Meclis Başkanı Numan Kurtulmuş tecrübeli bir siyasetçi ve akademisyen. Can Atalay dosyası önüne geldiğinden bu yana konunun “suhuletle” çözülmesi için gayret ediyor.
Son olarak 10 Ocak Gazeteciler Günü’nde Meclis’te görev yapan gazetecileri ziyaretinde tutumunu bir kez daha ifade etti. “Bu meselenin suhuletle çözülmesi en doğru yol…
Enis Berberoğlu’na benzer Gergerlioğlu dosyalarındaki durum yaşanmasın diye Anayasa Mahkemesi’nin bu konuda vereceği kararın beklenmesi gerektiğini düşündüğüm için bunu Meclis’te okutmadım ama burada meselenin bir şekilde halledilmesi lazım. Zaman içerisinde bu uygulamayı ortaya koyarız…
TBMM hukuki bir tartışmanın tarafı değildir ve olamaz. Onun için de ısrarla iki yargı kurumu arasındaki bu tartışmanın tarafı olmaması için Türkiye Büyük Millet Meclisi’nin ve böylece hukuki olarak ortada olan bu sürecin tartışma konusunun bir de siyasi tartışmaya dönmemesi için gayret sarf ettik.
TBMM gündemine hakimdir ve bu anlamda da gerekli adımları atar” dedi. “Anayasa Mahkemesi’nin bu konuda vereceği kararın beklenmesi gerektiğini düşündüğüm için bunu Meclis’te okutmadım…” demesi bir tutum ifadesiydi. Okutulmayan karar 13. Ağır Ceza Mahkemesi’nin Can Atalay’a dair kararıydı. Kurtulmuş, Anayasa Mahkemesi’nin kararının asıl olduğuna vurgu yapmıştı.
Mesajını şöyle okumak mümkün: Tıpkı Berberoğlu ve Gergerlioğlu örneklerinde olduğu gibi, hukukun gereği sonunda yerine getirilir ve Atalay da tahliye edilir. Numan Bey bir akademisyen gözüyle, Anayasa Mahkemesi kararlarının diğer mahkemelerin kararlarıyla uyuşmaması halinde Anayasa Mahkemesi kararlarının geçerli olduğunu yazan maddeyi yorumluyor. Bir yanlışa sebebiyet vermemek için tarafları sorunu “suhuletle” çözmeye davet ediyor. Bu sözleriyle kendi tutumunu da ortaya koyuyor.

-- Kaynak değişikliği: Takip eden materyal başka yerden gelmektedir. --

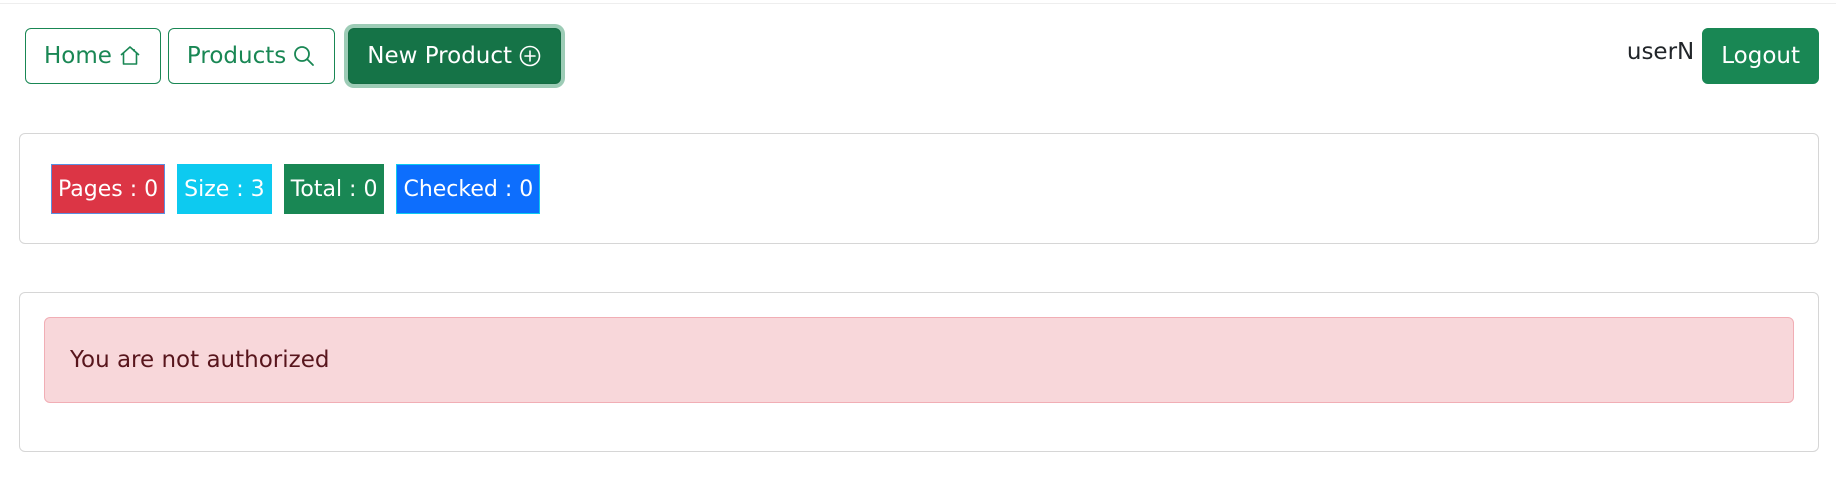 The image size is (1836, 499). I want to click on products-button-label: Products, so click(236, 56).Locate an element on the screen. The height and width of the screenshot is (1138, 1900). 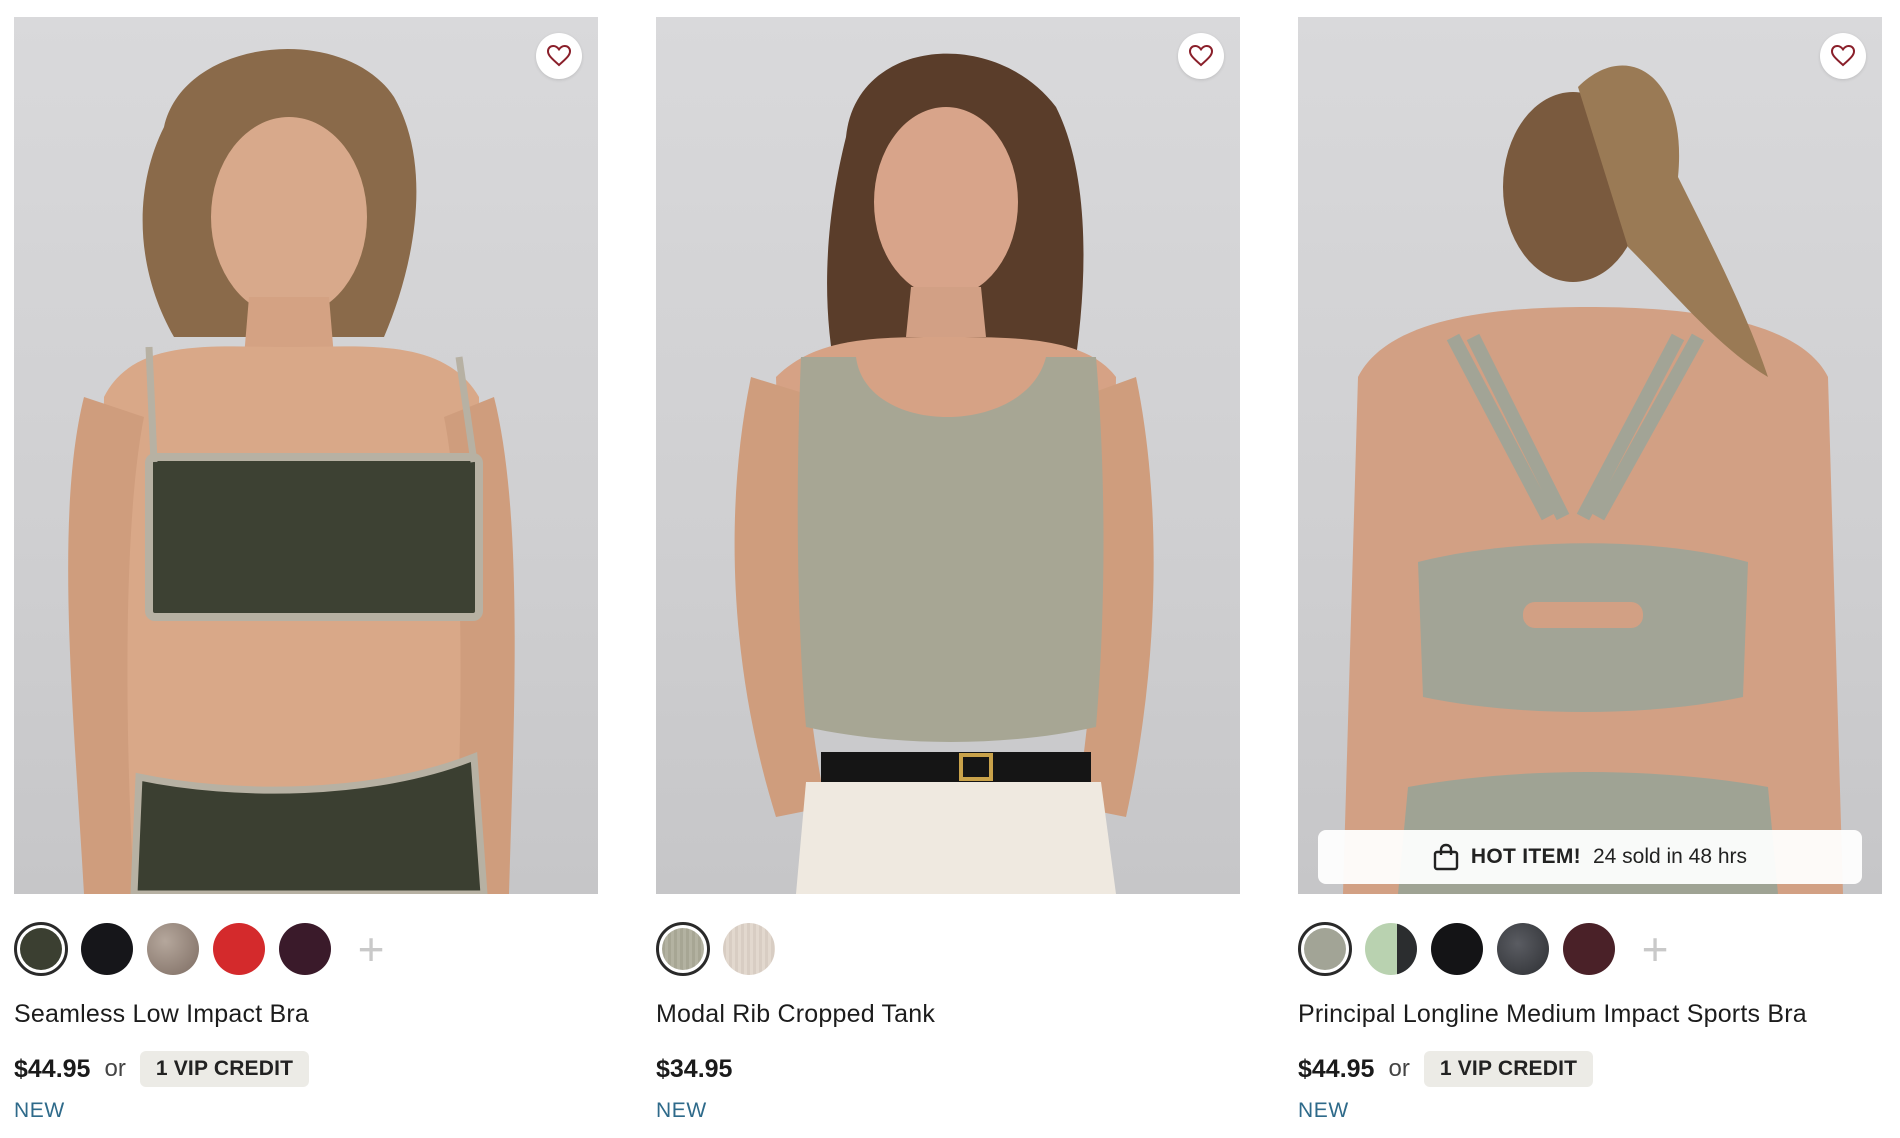
color-swatches is located at coordinates (948, 949).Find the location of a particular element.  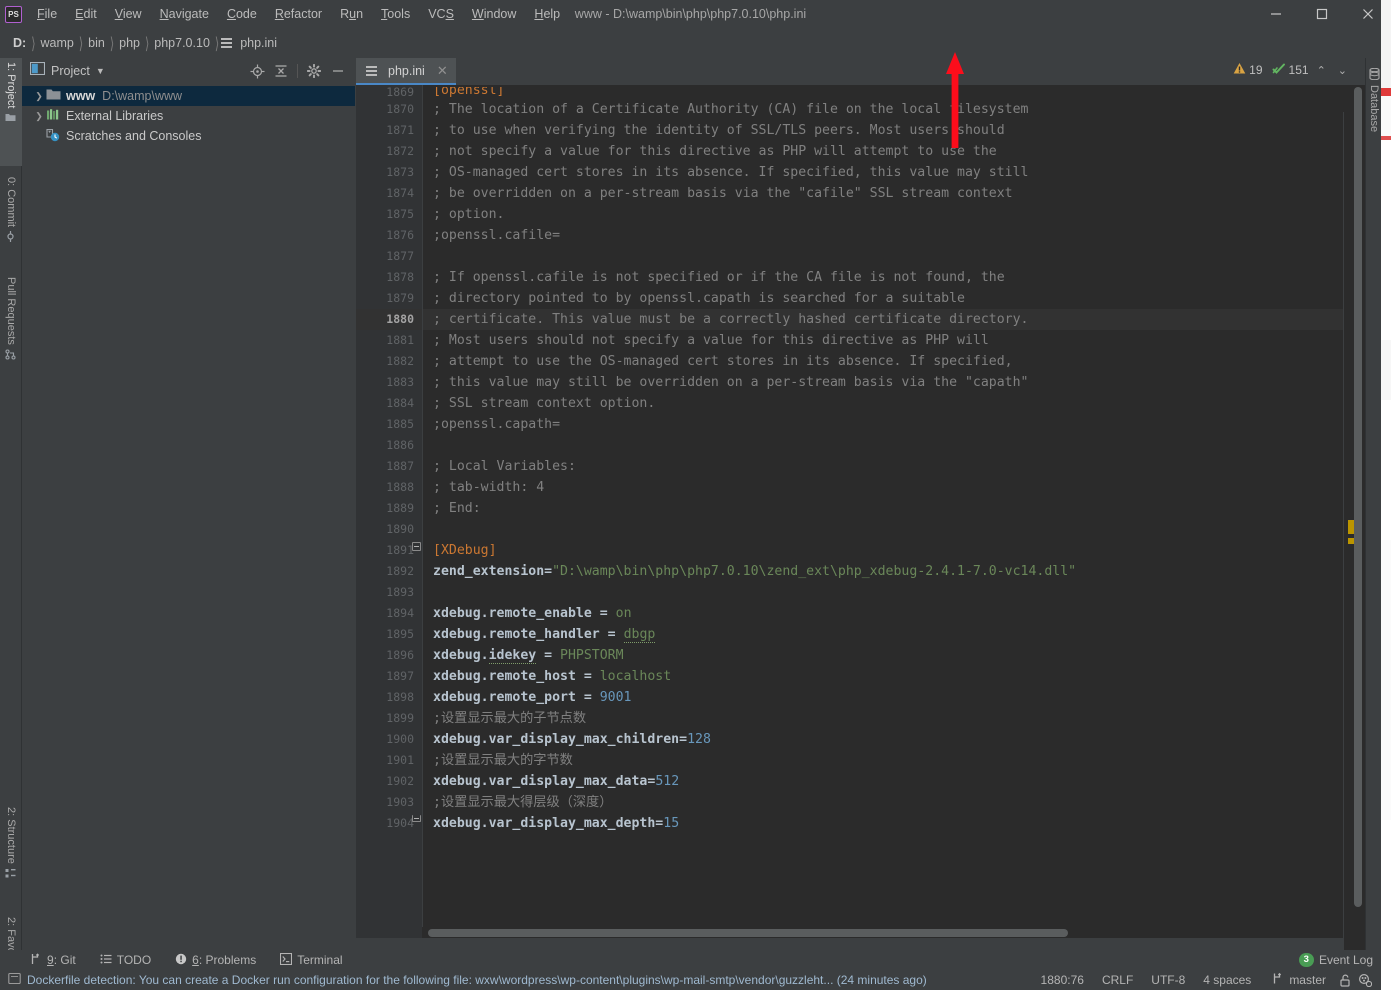

minimize-icon is located at coordinates (1276, 14).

Can Atalay Meclis’in seçilmiş milletvekilidir. Maaşını alıyor, ailesi vekillik haklarından yararlanıyor. Gerçekten daha sakin bakamaz mıyız? Arkasında binlerce oy alan bir milletvekilinden söz ediyoruz. “Adil yargılanmadığı” en üst başvuru merci olan Anayasa Mahkemesi tarafından iki kez ifade edilmiş bir milletvekili. Anayasa, Anayasa Mahkemesi’nin kararlarının kesin ve bağlayıcı olduğunu ifade ediyor.
Bunun uygulanması görevi devlete düşüyor. Numan Kurtulmuş’un sıkıntısı haklı bir sıkıntı. Yargının çözmesi gereken mesele Meclis’in önünde ve sahipsiz olarak orta yerde duruyor. “Haksız yargılanma” hükmüne rağmen milletvekilliği düşürülürse ne olacak? O zaman yurttaş için bireysel başvuru hakkı konusunda bir güvensizlik meydana gelmeyecek mi? Binlerce çaresiz yurttaşın son başvuru kapısını kapatmak kime ne yarar sağlayacak?